■ **EXCERPTED RECORDS**
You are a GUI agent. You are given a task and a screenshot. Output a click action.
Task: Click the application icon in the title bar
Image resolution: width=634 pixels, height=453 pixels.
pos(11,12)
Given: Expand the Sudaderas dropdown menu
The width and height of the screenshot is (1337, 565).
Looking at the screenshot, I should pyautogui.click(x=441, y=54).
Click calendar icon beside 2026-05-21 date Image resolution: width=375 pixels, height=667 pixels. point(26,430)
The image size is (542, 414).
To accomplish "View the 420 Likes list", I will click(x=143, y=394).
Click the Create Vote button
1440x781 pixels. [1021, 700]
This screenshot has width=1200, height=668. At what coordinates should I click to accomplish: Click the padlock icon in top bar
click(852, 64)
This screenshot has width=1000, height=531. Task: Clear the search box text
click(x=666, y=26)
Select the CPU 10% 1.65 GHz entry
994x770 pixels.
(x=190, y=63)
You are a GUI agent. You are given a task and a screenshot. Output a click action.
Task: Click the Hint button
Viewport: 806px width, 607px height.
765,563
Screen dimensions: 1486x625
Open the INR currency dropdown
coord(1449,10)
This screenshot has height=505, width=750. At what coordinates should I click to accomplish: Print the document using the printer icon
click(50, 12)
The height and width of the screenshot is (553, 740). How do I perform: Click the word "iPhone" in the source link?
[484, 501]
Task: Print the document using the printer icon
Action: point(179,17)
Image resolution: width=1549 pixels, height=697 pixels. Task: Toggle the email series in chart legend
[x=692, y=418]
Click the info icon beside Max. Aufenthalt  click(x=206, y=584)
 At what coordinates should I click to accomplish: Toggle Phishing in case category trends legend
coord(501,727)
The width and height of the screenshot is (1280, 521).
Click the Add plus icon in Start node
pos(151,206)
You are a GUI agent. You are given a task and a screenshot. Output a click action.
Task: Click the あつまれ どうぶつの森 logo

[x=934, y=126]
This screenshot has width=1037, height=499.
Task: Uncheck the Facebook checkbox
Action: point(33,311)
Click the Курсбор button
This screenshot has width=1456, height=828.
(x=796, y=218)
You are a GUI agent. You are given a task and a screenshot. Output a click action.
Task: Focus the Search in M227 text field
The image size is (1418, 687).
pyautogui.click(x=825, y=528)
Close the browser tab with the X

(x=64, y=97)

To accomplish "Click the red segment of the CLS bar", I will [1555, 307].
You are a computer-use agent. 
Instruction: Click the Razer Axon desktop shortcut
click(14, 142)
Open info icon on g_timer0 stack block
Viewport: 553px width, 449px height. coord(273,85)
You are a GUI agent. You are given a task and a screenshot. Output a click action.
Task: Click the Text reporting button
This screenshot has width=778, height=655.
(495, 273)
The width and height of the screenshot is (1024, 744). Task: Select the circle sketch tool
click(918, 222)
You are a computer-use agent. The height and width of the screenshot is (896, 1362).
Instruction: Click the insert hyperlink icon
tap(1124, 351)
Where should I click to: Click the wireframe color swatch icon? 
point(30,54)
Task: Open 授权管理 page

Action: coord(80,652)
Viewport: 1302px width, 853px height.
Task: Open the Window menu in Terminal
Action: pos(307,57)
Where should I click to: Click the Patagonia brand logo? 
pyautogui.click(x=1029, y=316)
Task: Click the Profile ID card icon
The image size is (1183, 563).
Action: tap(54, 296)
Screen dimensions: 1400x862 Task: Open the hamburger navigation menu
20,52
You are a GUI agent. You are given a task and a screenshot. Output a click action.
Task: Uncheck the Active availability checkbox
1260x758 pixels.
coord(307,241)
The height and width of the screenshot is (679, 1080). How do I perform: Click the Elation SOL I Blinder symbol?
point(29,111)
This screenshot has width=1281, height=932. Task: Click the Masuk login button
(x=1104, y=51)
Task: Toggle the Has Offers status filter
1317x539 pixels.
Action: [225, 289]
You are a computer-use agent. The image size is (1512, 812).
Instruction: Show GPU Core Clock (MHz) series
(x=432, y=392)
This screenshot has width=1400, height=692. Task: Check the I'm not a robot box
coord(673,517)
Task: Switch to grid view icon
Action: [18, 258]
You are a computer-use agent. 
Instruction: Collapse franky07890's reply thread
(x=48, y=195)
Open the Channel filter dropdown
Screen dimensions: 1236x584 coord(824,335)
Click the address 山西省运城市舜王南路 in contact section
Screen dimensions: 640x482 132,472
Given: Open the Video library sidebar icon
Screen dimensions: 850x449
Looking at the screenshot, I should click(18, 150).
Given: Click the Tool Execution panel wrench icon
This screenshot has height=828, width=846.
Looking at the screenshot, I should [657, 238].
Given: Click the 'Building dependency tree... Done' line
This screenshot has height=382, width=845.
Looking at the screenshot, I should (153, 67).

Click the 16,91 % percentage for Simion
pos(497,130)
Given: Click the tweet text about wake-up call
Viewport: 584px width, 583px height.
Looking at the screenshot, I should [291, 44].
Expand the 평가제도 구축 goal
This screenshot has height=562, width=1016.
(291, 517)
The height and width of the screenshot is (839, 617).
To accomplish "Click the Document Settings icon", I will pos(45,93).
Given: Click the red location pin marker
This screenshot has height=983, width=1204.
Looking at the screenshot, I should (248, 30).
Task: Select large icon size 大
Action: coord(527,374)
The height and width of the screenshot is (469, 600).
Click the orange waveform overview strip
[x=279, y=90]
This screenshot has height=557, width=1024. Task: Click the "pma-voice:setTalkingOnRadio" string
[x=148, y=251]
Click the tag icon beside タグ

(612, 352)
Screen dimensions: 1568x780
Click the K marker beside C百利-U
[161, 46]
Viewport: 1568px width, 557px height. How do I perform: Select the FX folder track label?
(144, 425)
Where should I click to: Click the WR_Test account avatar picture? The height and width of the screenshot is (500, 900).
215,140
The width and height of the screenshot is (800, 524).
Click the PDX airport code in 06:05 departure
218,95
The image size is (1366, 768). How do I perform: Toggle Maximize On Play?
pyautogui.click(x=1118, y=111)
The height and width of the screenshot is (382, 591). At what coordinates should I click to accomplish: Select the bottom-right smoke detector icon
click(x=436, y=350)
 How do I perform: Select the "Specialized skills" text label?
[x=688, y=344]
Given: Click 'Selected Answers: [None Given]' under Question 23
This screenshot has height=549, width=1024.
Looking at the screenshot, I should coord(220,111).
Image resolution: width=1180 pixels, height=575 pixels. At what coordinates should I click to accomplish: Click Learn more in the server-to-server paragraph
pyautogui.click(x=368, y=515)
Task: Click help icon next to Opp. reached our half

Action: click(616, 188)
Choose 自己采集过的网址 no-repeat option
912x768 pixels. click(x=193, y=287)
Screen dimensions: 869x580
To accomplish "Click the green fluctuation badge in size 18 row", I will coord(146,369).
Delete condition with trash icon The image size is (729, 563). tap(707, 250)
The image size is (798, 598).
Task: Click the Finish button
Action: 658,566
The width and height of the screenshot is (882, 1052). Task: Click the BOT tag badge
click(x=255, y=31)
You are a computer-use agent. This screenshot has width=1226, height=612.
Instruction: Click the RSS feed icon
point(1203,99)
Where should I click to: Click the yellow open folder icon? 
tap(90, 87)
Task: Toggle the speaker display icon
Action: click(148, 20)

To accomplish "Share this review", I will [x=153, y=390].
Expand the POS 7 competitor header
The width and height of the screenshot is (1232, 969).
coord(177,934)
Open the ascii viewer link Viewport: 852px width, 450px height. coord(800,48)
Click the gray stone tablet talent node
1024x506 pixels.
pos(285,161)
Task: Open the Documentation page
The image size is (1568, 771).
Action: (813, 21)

■ **EXERCISE**
From the line with "Choose 自己采集过的网址 no-repeat option" to the final line of the entries above, return every line exactly as written.

■ **RESULT FOR THIS EXERCISE**
Choose 自己采集过的网址 no-repeat option
912x768 pixels. click(x=193, y=287)
Screen dimensions: 869x580
To accomplish "Click the green fluctuation badge in size 18 row", I will coord(146,369).
Delete condition with trash icon The image size is (729, 563). tap(707, 250)
The image size is (798, 598).
Task: Click the Finish button
Action: 658,566
The width and height of the screenshot is (882, 1052). Task: Click the BOT tag badge
click(x=255, y=31)
You are a computer-use agent. This screenshot has width=1226, height=612.
Instruction: Click the RSS feed icon
point(1203,99)
Where should I click to: Click the yellow open folder icon? 
tap(90, 87)
Task: Toggle the speaker display icon
Action: click(148, 20)

To accomplish "Share this review", I will [x=153, y=390].
Expand the POS 7 competitor header
The width and height of the screenshot is (1232, 969).
coord(177,934)
Open the ascii viewer link Viewport: 852px width, 450px height. coord(800,48)
Click the gray stone tablet talent node
1024x506 pixels.
pos(285,161)
Task: Open the Documentation page
The image size is (1568, 771).
Action: (813, 21)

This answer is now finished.